In the 2023 South African National Budget Speech, the South African Minister of Finance, as part of the package of measures to increase the generation of electricity in South Africa, indicated the intention to amend the existing renewable energy capital allowances to remove generation thresholds and accelerate the period over which the costs incurred can be set off against a company’s taxable income.
Renewable Energy Capital Allowance
The Minister of Finance has announced that the proposed renewable energy capital allowance will not be subject to any generation thresholds and, importantly, the full cost, plus 25%, of new renewable energy assets will be deductible in the first year. This is a significant acceleration of the allowance from the current version, which is applicable for tax years ending on or before 28 February 2023.

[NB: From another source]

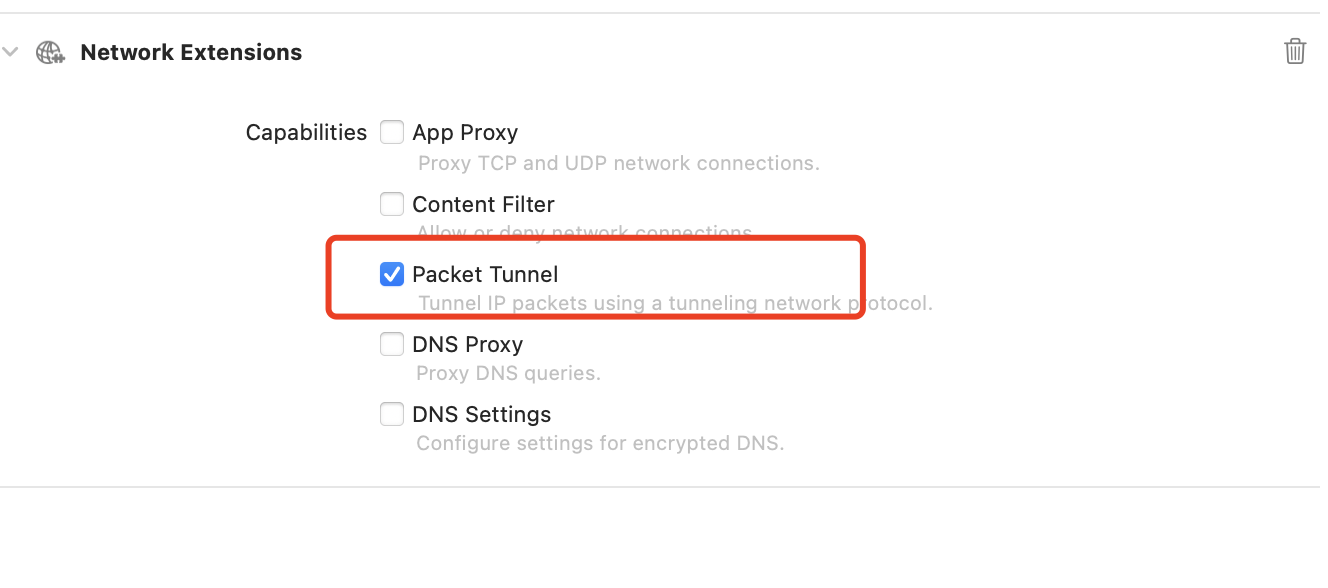Uncheck the Packet Tunnel checkbox

click(392, 274)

The current renewable energy capital allowance is contained in section 12B of the Income Tax Act 58 of 1962. In its present form, the section provides for a deduction of the lesser of the actual and arm’s length costs of acquiring and installing any machinery, plant, implement, utensil or article used in the types of generation projects listed in section 12B(1)(h). The following types of renewable energy generation projects may benefit from the allowance:
- Wind power
- Photovoltaic solar energy of more than 1 megawatt
- Photovoltaic solar energy not exceeding 1 megawatt
- Concentrated solar energy
- Hydropower to produce electricity of not more than 30 megawatts
- Biomass generation comprising organic waste, landfill gas or plant material.
This allowance currently requires renewable energy assets to be brought into use for the first time as part of the taxpayer’s trade, and to be owned by the taxpayer or purchased under a qualifying instalment credit agreement. The capital allowance for the costs of renewable energy assets is spread over three years on a 50%/30%/20% basis. However, an exception is made for photovoltaic solar energy not exceeding 1 MW (megawatt), which is deductible fully in the first year of expenditure. Any foundation or supporting structure that is designed for the generation asset and built for the purpose of the generation project ought to be deemed to be part of the generation asset, subject to the allowance and claimable under section 12B.
The tax amendment bills, to be introduced into parliament in the coming months, will set out the specific requirements for the expanded renewable energy capital allowance. The particular parameters of the amended allowance will determine the utility and accessibility of the incentive. It is therefore critical for businesses seeking to utilise the allowance to ensure that the technical and other requirements are fully incorporated into the implementation of any renewable energy project.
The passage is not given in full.